Loan fund launches for BIPOC Vermonters

The Vermont Community Loan Fund (VCLF) has launched the Justice Forward Fund (JFF), a new financing and business assistance resource for Black, Indigenous & Vermonters of Color (BIPOC Vermonters).

A Special Purpose Credit Program, the JFF provides low- and no-cost loans of up to $40,000 and free-to-the-borrower business development services. The JFF serves Vermonters traditionally, systemically, and generationally excluded from financial markets and services, including BIPOC Vermonters and new Americans.

“The Vermont Community Loan Fund's mission is to ensure that financial services are accessible for all Vermonters,” said VCLF executive director Will Belongia in a news release. “We're here to serve the unserved and the underserved. And no one in Vermont has had more difficulty accessing financial services than Vermonters of Color.”

Benefiting Vermonters who have not yet had the opportunity to build wealth, the Justice Forward Fund features the lowest borrower interest rates in VCLF's portfolio of loan programs, no greater than 3 percent. Applicants with lower net worth will qualify for reduced interest rates, as low as 0 percent.

“The 'wealth gap' between White Americans and People of Color in America is widely documented. Throughout our nation's history, People of Color have seen their assets taken or withheld, and their communities abandoned and excluded from building wealth,” said Belongia. “The wealth gap is a statistic that documents that legacy of extraction and exclusion. In designing the JFF, we wanted to do everything we could to keep borrower costs low, or non-existent.”

The Justice Forward Fund eliminates many of the most common barriers to capital access.
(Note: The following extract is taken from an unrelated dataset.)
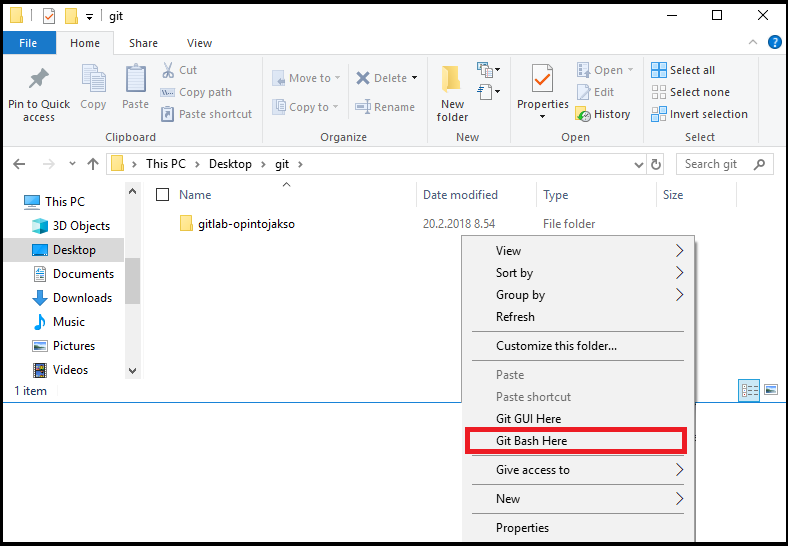The image size is (788, 546).
Task: Click the Pin to Quick access icon
Action: pos(38,80)
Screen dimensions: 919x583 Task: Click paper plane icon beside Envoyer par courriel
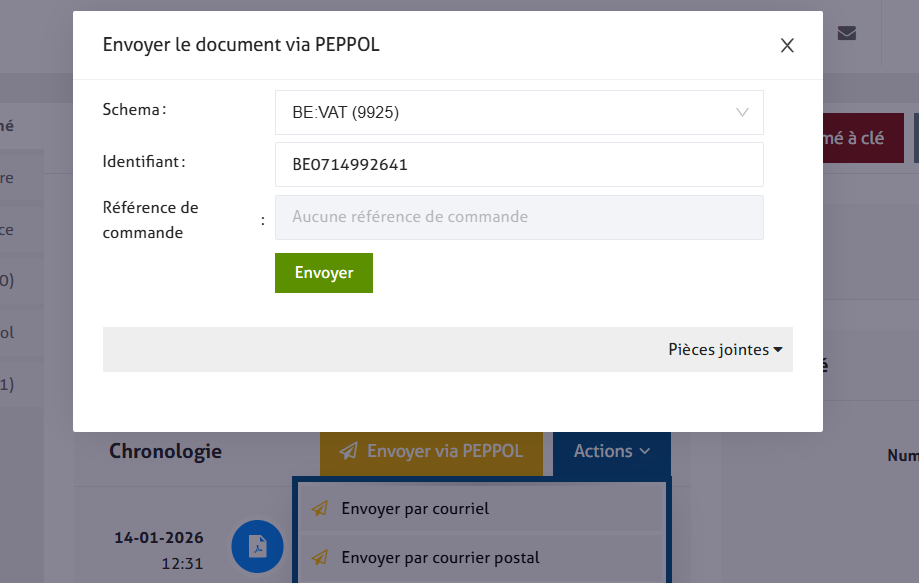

The JFF features unique characteristics that differentiate it from other VCLF loan program, namely a streamlined loan application process with no fees, no credit score requirement, and no collateral requirement.

“The Justice Forward Fund has really pushed VCLF to think about our systems and our underwriting,” said Dan Winslow, VCLF's Director of Business and Early Care & Learning Programs. “With the JFF, we're really centering capital access, and we're stripping away many of the barriers to that access. Credit scoring, collateral requirements, fees - any one of these can disqualify a potential borrower with a good idea and a sound plan. Most of the time, we think these entrepreneurs just need a lender to get past the quick 'no.'”

Non-financial support for JFF borrowers includes access to VCLF's Business Resource Center, which offers free-to-the-borrower assistance with planning and business development, financial management and personal coaching, succession planning, marketing, and more.

The result of two years of program planning, development, and outreach, the Justice Forward Fund was authorized by the VCLF Board of Directors as a $1 million pilot program in September 2021. The JFF made its first loan last November and has made seven loans to six businesses to date.

“The Justice Forward Fund is a work in progress, and still evolving. We're committed to that process, and to challenging ourselves to make this capital as accessible and transformative as possible.” said Belongia. “We're just getting on the path towards where we want to be.”